### Task material ###
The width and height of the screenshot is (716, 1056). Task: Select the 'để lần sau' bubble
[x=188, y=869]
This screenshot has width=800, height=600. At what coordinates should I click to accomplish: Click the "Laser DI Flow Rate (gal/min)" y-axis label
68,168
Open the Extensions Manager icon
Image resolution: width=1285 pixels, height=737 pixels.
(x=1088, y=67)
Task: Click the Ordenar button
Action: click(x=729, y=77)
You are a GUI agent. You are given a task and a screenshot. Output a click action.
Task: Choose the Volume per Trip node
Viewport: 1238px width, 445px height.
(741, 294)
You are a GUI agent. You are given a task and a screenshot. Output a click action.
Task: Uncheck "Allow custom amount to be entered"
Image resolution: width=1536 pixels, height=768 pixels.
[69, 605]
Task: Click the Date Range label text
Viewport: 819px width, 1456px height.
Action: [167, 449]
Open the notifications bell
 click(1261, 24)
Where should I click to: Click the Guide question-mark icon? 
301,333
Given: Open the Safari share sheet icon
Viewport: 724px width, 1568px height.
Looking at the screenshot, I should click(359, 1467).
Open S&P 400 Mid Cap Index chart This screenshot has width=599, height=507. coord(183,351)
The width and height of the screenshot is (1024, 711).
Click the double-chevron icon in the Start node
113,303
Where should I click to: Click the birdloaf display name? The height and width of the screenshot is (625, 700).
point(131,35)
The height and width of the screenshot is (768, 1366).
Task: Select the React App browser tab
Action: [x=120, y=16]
###
Exactly the lines from the one containing "The width and height of the screenshot is (1024, 711)." through the end of the records above should be returned, with both ends kept.

- Written solution -
The width and height of the screenshot is (1024, 711).
Click the double-chevron icon in the Start node
113,303
Where should I click to: Click the birdloaf display name? The height and width of the screenshot is (625, 700).
point(131,35)
The height and width of the screenshot is (768, 1366).
Task: Select the React App browser tab
Action: [x=120, y=16]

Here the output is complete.